Pope Benedict XVI announced his resignation on Monday, and I, along with Catholics all over the world, am sad and distressed. I never thought Pope Benedict would resign - I always believed he, like his predecessor, would die in office. And I'm already frustrated at the endless speculation that this is because of the sex abuse scandals or some other "coverup." Don't even get me started on the utter silliness of the mainstream media and its calls for "modernization," i.e. laxity on all the pelvic issues they're fixated on.
I have a special place in my heart for Pope Benedict because of his election at a time in my life when I was pretty lax about faith. I was a college sophomore in 2005 and not particularly devout. I went to Sunday Mass, but it was mostly just a habit. I was your average poorly catechized and apathetic college student. The death of Pope John Paul II was earthshaking. He'd been Pope for my entire life - I almost couldn't wrap my mind around the election of a new one. I didn't know very much about the various Cardinals who were speculated to be the next Pope. It all seemed fairly obscure stuff. I remember watching a TV in the student union, seeing the white smoke and watching the newly elected Pope Benedict XVI waving to the crowd. The news anchors threw around phrases like, "doctrinal conservative," "head of the Inquisition," "God's Rottweiler." Now this was interesting. I didn't know anything about Cardinal Ratzinger but I knew how hostile the media were to the Church just from the press coverage. If the world didn't like this guy very much...there must be something to him.

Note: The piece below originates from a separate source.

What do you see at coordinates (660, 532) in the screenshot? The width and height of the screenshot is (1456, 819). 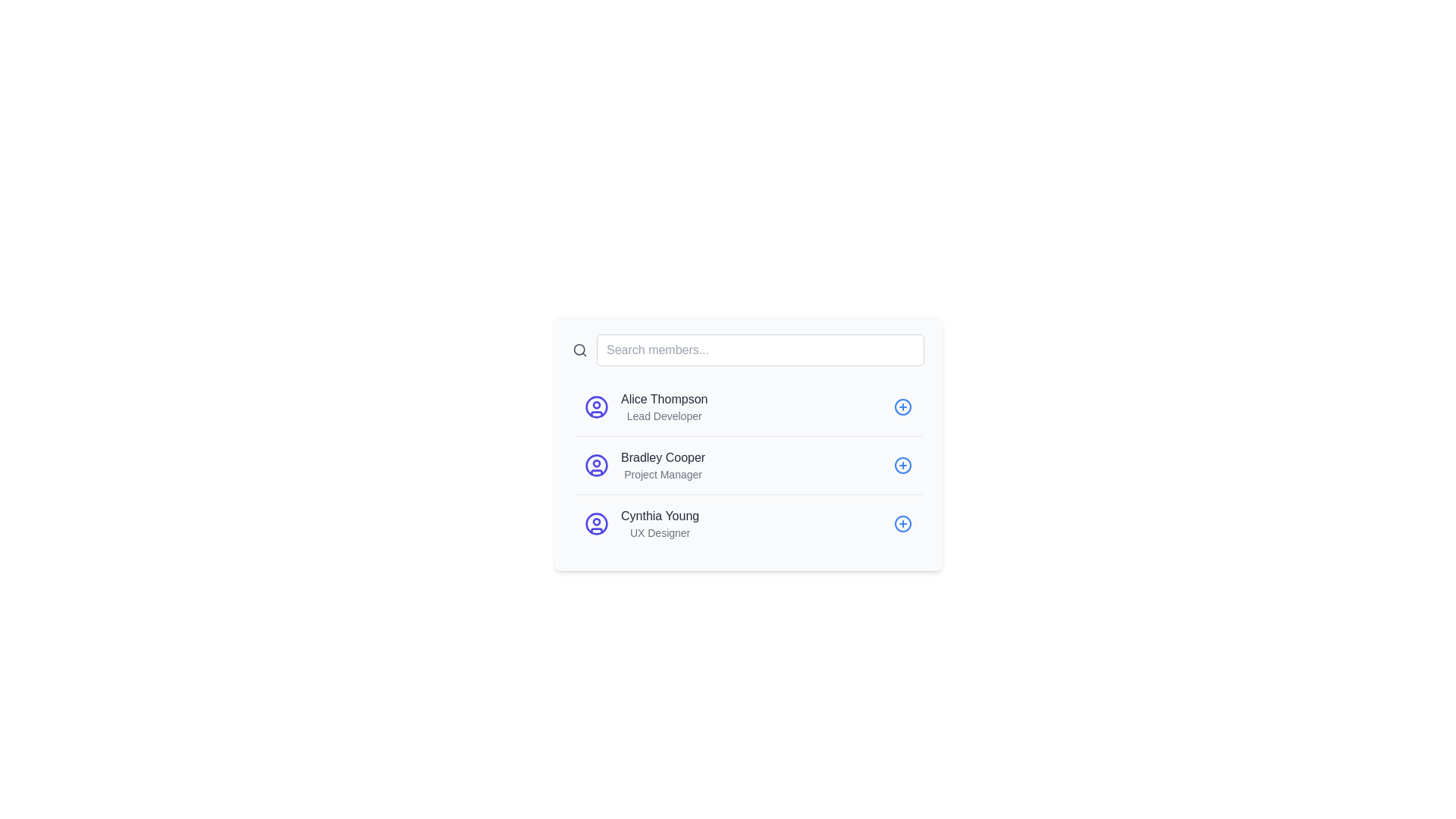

That summer I did an undergraduate research program at Purdue University. There was a bioethics component to this research program. The program directors asked another professor from Purdue, who happened to be a Catholic, to come and give us an ethics seminar every week. I didn't know it at the time but this was an enormous paradigm shift for me. I'd sat in church every Sunday and gone to CCD classes too, but this was the first time I'd ever heard about the concepts of natural law and objective morality. But I was much more receptive to these ethical and moral ideas than any of my fellow students. The general consensus seemed to be "this guy is nuts! What kind of person doesn't accept that morality depends on culture, on the particular situation? He's just some religious fanatic!"
I was intrigued though. I'd stay behind and talk to Professor Krane after our lunch seminars. He recommended books for me to read and encouraged me to attend the Latin Mass at his parish. I felt this enormous hunger for the "meat" of the faith - for real truth, real teaching instead of mealy-mouthed moral relativism. I didn't even know what I didn't know. But I was drawn to the writing of our new Holy Father, whose books were all over the place in the wake of his election. I bought Pilgrim Fellowship of Faith (at Wal-Mart, of all places) and dived right in.
So when I think about 2005 I'm filled with enormous gratitude to Professor Krane and to the Holy Father. I've always had such affection for Benedict because of the role his writings played in awakening me to the beauty of my Faith. Thank you for everything, Papa. Pray for us, as we pray for you.